After removing authentic messages from the dataset, we noticed that the injected message numbers were unequal, implying that the dataset was imbalanced. This required us to use different over- and under-sampling techniques to balance it and improve the model’s quality to help classify imbalanced data and eliminate bias. The following over- and under-sampling techniques were utilized in this study:

Random oversampling: performing random oversampling involves selecting random data from the class that is considered the minority and then replacing or adding that data to the training dataset.
Random undersampling: the opposite of random oversampling, performing random undersampling involves selecting random data from the class that is considered the majority and replacing or adding that data to the training dataset.
Synthetic minority oversampling technique (SMOTE): an oversampling technique used with imbalanced datasets to help classification using machine learning, performed by generating new data from the existing minority data and then using it to supplement the dataset [34].

4.2. Data Preprocessing

This subsection will discuss data preprocessing, which outlines the processes we carried out on raw data to prepare it for different operations to be conducted on that data. Data preprocessing is a crucial first stage in our study. The methods have recently been modified to aid in training AI and machine learning models by changing the data into a format that can be processed in machine learning and other data science techniques in a way that is quicker and more efficient than using raw data, bearing in mind that these processes are typically applied at the beginning of the machine learning development pipeline to ensure reliable findings. The dataset is available online in CSV files, which are program-generated data files. The data preprocessing consisted of three main processes, outlined below.

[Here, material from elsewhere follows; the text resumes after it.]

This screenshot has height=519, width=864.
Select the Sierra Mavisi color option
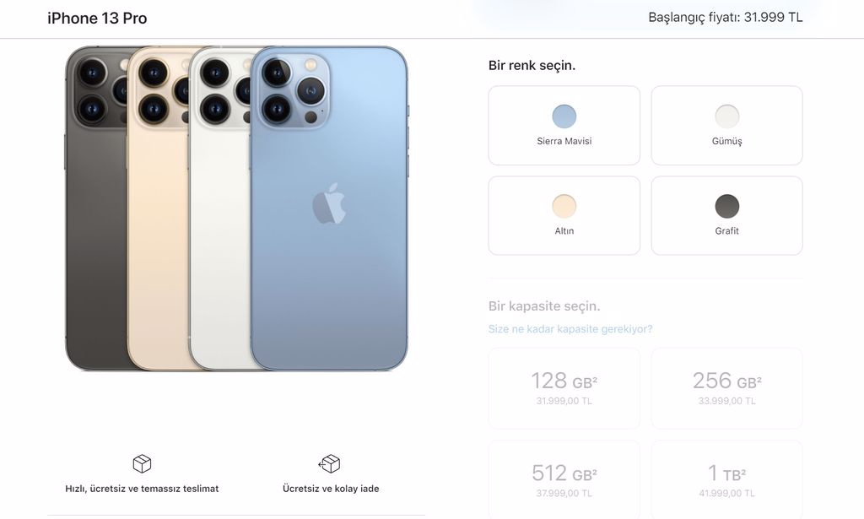click(x=564, y=125)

Data normalization: this mainly consisted of standardizing features for us to be able to utilize it with the machine learning models.
Data cleansing: we performed data cleansing on the data to make sure there were no errors or duplications while processing the data to avoid bias and conflict in results.
Data scaling: this process revolved around data encoding, where we changed the results of some selected features from textual values (such as strings and boolean data) to numerical values (integer/float) to be able to use them with the machine learning models.
Data Shuffling: We used different techniques to randomize the training and testing data sets for more reliable results.

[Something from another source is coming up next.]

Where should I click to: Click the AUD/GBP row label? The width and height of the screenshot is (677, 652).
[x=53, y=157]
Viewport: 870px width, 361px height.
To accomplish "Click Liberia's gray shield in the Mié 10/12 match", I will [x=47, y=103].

The procedures used during data preprocessing are outlined below.

We coded labels to convert categorical columns into numerical values on the icao24 and callsign columns. We also removed the remaining categorical features to decrease the margin of error.
We converted all data to integer/float values using the one-hot encoding technique to ensure that the machine learning model can understand the data, which creates a one-numeric array to encode categorical information [35].
We split the dataset into two main splits: one represents all features, and the other represents only the label feature (message type).
We utilized pandas. drop, pandas.resample, and train_test_split to manipulate the dataset before performing any training or testing on our dataset. We also used multiple balancing techniques to aid with the classification process.
We produced multiple training and testing subsets in different sizes that we randomly shuffled and generated at each iteration to initiate the learning process.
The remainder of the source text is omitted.